What is data protection?
- Data protection has to do with protecting data you hold from unauthorized access. Examples of this include encryption, firewalls, backups, and secured servers. A data breach would be the result of insufficient data protection.
What is data privacy?
- Data privacy has more to do with managing who has authorized access to the information you hold. If an individual has given you consent to store their billing information and you give this to another company to use without the individual’s permission, this would be a data privacy violation. Using that same information within your own company but for another non-consenting (and therefore unauthorized) process is also a violation.
Both data protection and data privacy work together to ensure that the personal information of the individuals we work with is appropriately handled.
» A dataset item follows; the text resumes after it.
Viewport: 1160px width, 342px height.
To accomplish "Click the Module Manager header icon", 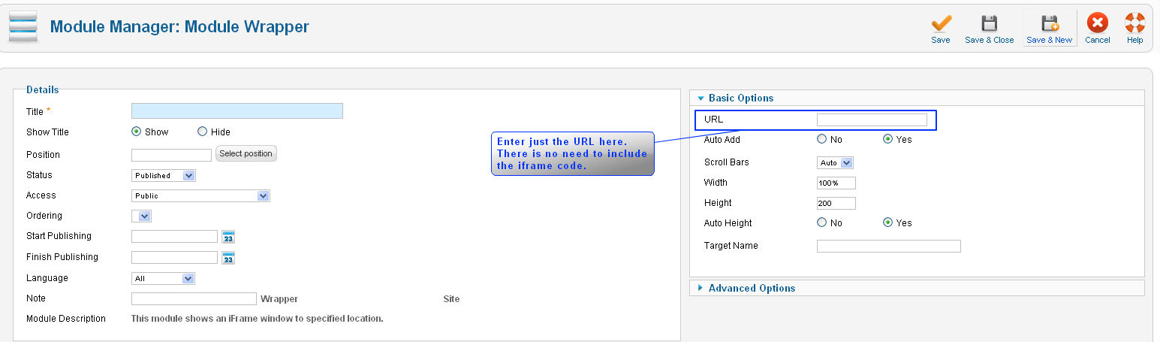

What is personal information? Personal information is defined as any ”information about an identifiable individual.” This includes information such as:
- name
- email address
- phone number
- banking information, credit/debit card data, purchases, loan reports
- Social Insurance Number (SIN), or other identification numbers
- race, ethnic origin, religion, education or income level
- age, height, blood type, medical records
Why is Data Privacy so Important Anyway?
-
Customer Service and Experience
- Keeping the private information of customers protected, and upholding their personal rights, is a good way to keep customers confident and comfortable with the company. By demonstrating that we can protect their data, and working with them on any privacy concerns or requests, we show that data privacy is important to us, and that we can be trusted with personal information.
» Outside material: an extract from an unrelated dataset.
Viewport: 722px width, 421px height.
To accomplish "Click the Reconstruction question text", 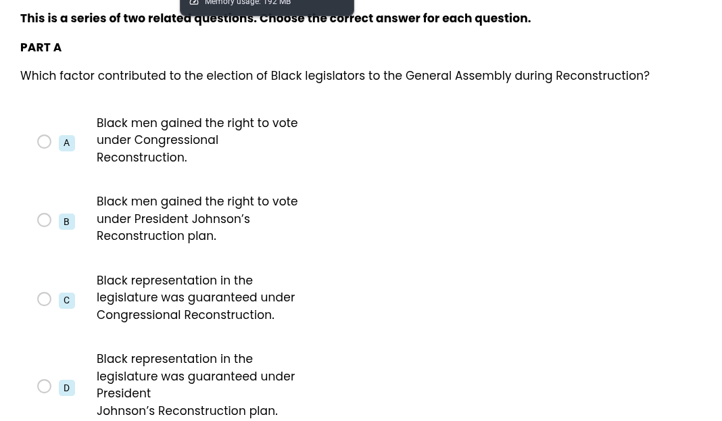I will pyautogui.click(x=335, y=76).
- As customers are becoming more concerned about their data privacy (look at the recent situation with Facebook and research company Cambridge Analytics), a company that can be sensitive to privacy concerns, and deliver appropriate protective measures for personal data will be the safer, and more comfortable choice for customers.
-
Legislation
- We also have a legal requirement to protect the personal data of our customers and employees.
- Breaking the law can lead to a variety of negative consequences, including complaints, investigations, audits, and fines.
- The major legislation that we are dealing with is the EU’s General Data Protection Regulation, or GDPR.
What is the GDPR?
- The GDPR is a regulation adopted by the EU governing personal data use and protection. Even though the GDPR is a regulation for the EU, its scope includes any business that processes the personal data of citizens of the EU, even if they do not physically operate in the EU.
- The GDPR outlines six principles to govern the protection of data. According to the GDPR, personal data must be:
- processed lawfully, fairly, and transparently
- adequate, relevant, and limited to what is necessary for processing
- accurate and kept up-to-date
- kept in a form such that the data subject can be identified only as long as is necessary for processing
- processed in a manner that ensures its security
and can only:
-
- be collected for specified, explicit, and legitimate purposes
All citizens of the European Union are granted certain rights under the GDPR in relation to their personal information:
- The right to be informed
- The right of access
- The right to rectification
- The right to erasure
- The right to restrict processing
- The right to data portability
- The right to object
- Rights in relation to automated decision making and profiling
- An organization has the responsibility to ensure that these rights are upheld.
Luke Henderson is privacy officer at Velsoft Training Materials.